## EXERCISE AIM
Rewrite all of the rows below, substituting "tick box" for each occurrence of "checkbox" and leaving every other character unchanged.

## MATERIAL TO PROCESS
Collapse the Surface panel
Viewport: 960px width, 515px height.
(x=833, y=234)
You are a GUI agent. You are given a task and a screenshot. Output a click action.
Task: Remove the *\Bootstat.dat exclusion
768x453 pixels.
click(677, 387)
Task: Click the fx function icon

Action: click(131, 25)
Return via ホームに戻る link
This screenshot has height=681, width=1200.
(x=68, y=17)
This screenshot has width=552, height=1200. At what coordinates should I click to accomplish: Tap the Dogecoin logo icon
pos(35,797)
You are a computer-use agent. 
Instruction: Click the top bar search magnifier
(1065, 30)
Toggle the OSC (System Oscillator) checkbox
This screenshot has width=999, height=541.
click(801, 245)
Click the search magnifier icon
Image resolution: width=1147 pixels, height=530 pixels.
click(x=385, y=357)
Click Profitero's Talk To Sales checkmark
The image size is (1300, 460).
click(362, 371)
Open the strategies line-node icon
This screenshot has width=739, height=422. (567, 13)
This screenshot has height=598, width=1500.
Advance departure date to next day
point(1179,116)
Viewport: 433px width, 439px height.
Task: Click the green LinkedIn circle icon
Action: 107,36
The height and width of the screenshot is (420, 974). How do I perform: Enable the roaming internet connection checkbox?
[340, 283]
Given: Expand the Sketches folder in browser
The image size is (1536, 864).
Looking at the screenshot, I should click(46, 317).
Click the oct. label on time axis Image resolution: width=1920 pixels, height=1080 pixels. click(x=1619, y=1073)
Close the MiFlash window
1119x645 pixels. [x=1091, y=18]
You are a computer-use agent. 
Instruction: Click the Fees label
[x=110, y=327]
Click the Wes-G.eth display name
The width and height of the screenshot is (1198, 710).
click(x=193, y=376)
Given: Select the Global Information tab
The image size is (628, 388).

## WRITTEN ANSWER
Collapse the Surface panel
Viewport: 960px width, 515px height.
(x=833, y=234)
You are a GUI agent. You are given a task and a screenshot. Output a click action.
Task: Remove the *\Bootstat.dat exclusion
768x453 pixels.
click(677, 387)
Task: Click the fx function icon

Action: click(131, 25)
Return via ホームに戻る link
This screenshot has height=681, width=1200.
(x=68, y=17)
This screenshot has width=552, height=1200. At what coordinates should I click to accomplish: Tap the Dogecoin logo icon
pos(35,797)
You are a computer-use agent. 
Instruction: Click the top bar search magnifier
(1065, 30)
Toggle the OSC (System Oscillator) tick box
This screenshot has width=999, height=541.
click(801, 245)
Click the search magnifier icon
Image resolution: width=1147 pixels, height=530 pixels.
click(x=385, y=357)
Click Profitero's Talk To Sales checkmark
The image size is (1300, 460).
click(362, 371)
Open the strategies line-node icon
This screenshot has width=739, height=422. (567, 13)
This screenshot has height=598, width=1500.
Advance departure date to next day
point(1179,116)
Viewport: 433px width, 439px height.
Task: Click the green LinkedIn circle icon
Action: 107,36
The height and width of the screenshot is (420, 974). How do I perform: Enable the roaming internet connection tick box?
[340, 283]
Given: Expand the Sketches folder in browser
The image size is (1536, 864).
Looking at the screenshot, I should click(46, 317).
Click the oct. label on time axis Image resolution: width=1920 pixels, height=1080 pixels. click(x=1619, y=1073)
Close the MiFlash window
1119x645 pixels. [x=1091, y=18]
You are a computer-use agent. 
Instruction: Click the Fees label
[x=110, y=327]
Click the Wes-G.eth display name
The width and height of the screenshot is (1198, 710).
click(x=193, y=376)
Given: Select the Global Information tab
The image size is (628, 388).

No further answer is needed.